> TASK PROMPT:
Without any change, set down every record below.

[Data items]
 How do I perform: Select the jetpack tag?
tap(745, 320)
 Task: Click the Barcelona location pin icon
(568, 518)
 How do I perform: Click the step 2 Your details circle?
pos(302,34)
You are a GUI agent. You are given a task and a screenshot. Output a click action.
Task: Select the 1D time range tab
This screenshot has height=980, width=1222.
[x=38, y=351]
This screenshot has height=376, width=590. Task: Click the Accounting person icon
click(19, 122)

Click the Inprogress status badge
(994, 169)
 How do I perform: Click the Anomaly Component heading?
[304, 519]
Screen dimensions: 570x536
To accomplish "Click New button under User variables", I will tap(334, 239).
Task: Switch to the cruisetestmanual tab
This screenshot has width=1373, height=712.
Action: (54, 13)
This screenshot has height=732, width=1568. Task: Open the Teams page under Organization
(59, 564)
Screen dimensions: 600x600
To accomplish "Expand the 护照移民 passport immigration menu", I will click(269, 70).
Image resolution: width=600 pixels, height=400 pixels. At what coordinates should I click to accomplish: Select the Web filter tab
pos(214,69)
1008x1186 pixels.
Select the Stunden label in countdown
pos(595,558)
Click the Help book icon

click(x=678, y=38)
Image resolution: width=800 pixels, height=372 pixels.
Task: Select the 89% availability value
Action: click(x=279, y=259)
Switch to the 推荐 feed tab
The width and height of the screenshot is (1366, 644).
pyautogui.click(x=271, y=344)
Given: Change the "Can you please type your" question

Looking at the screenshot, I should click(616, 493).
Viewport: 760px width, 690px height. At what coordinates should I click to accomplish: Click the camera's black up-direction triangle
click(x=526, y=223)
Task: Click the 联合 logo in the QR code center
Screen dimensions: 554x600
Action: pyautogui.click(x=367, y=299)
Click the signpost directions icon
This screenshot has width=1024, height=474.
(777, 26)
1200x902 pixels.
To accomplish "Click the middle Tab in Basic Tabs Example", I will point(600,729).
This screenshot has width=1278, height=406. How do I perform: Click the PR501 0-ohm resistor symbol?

> ANSWER SPACE:
 How do I perform: Select the jetpack tag?
tap(745, 320)
 Task: Click the Barcelona location pin icon
(568, 518)
 How do I perform: Click the step 2 Your details circle?
pos(302,34)
You are a GUI agent. You are given a task and a screenshot. Output a click action.
Task: Select the 1D time range tab
This screenshot has height=980, width=1222.
[x=38, y=351]
This screenshot has height=376, width=590. Task: Click the Accounting person icon
click(19, 122)

Click the Inprogress status badge
(994, 169)
 How do I perform: Click the Anomaly Component heading?
[304, 519]
Screen dimensions: 570x536
To accomplish "Click New button under User variables", I will tap(334, 239).
Task: Switch to the cruisetestmanual tab
This screenshot has width=1373, height=712.
Action: (54, 13)
This screenshot has height=732, width=1568. Task: Open the Teams page under Organization
(59, 564)
Screen dimensions: 600x600
To accomplish "Expand the 护照移民 passport immigration menu", I will click(269, 70).
Image resolution: width=600 pixels, height=400 pixels. At what coordinates should I click to accomplish: Select the Web filter tab
pos(214,69)
1008x1186 pixels.
Select the Stunden label in countdown
pos(595,558)
Click the Help book icon

click(x=678, y=38)
Image resolution: width=800 pixels, height=372 pixels.
Task: Select the 89% availability value
Action: click(x=279, y=259)
Switch to the 推荐 feed tab
The width and height of the screenshot is (1366, 644).
pyautogui.click(x=271, y=344)
Given: Change the "Can you please type your" question

Looking at the screenshot, I should click(616, 493).
Viewport: 760px width, 690px height. At what coordinates should I click to accomplish: Click the camera's black up-direction triangle
click(x=526, y=223)
Task: Click the 联合 logo in the QR code center
Screen dimensions: 554x600
Action: pyautogui.click(x=367, y=299)
Click the signpost directions icon
This screenshot has width=1024, height=474.
(777, 26)
1200x902 pixels.
To accomplish "Click the middle Tab in Basic Tabs Example", I will point(600,729).
This screenshot has width=1278, height=406. How do I perform: Click the PR501 0-ohm resistor symbol?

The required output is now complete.